For perhaps more obvious reasons, the idea that rural people are stupid or lazy is simply incorrect and damaging. This image represents a bankruptcy of empathy as well as a lack of insight into the realities of many rural communities. The detrimental effects of widespread malnutrition can prevent individuals from reaching their potential and thus perhaps from a distance, negative perceptions of the work ethic of rural persons can be created.
            Truly unfortunate about both perceived identities of rural people is that neither involves actually engaging rural communities but rather is based in perceptions generated from afar. In this regard, the rest of society is missing out, as South Africa is urbanizing and (like any other society) continuing to reinvent its self, this is an opportunity to see how some of the most excluded negotiate this continuous transformation.
            Operating from an ethic embodied by the last must be the first; it is time to take an honest interest in rural KwaZulu-Natal, and to make these communities visible while linking their challenges to mass movements. Moreover it is a perfect opportunity for all to learn from a different set of experiences while fighting negative, frankly simple, conceptions of rural society.

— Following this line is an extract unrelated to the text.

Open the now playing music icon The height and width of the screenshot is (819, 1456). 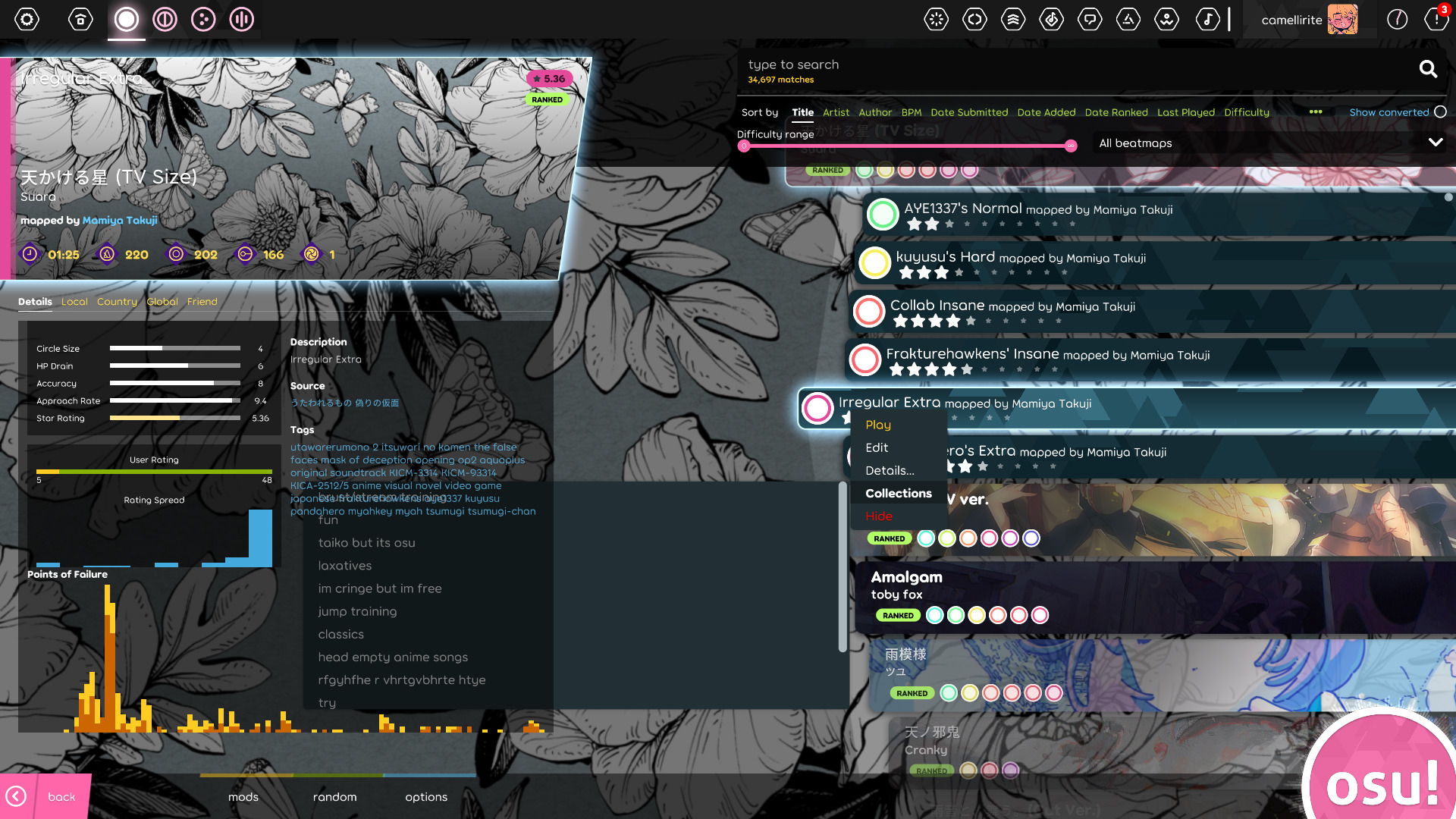click(x=1209, y=19)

[1] Traditional ukuthwala was explained to me by an elder using this example: following courting attempts, a young woman would do inform slightly older women who would advise that she do something to show reciprocated interest in the young man, such as to make and give him a scarf or necklace. The female advisors would inform the young man’s older male community and a date for the ukuthwala would be planned. The staged ukuthwala would occur and she would be carried to the home of the man’s older female relative. At this point ilobola would be negotiated between the families, the important point being that the entire process was consensual, not coercive.

[2] Traditional is used loosely, many of the authorities lack lineage to pre-colonial authorities and are the descendants of, or themselves were, installed by the apartheid or colonial regime.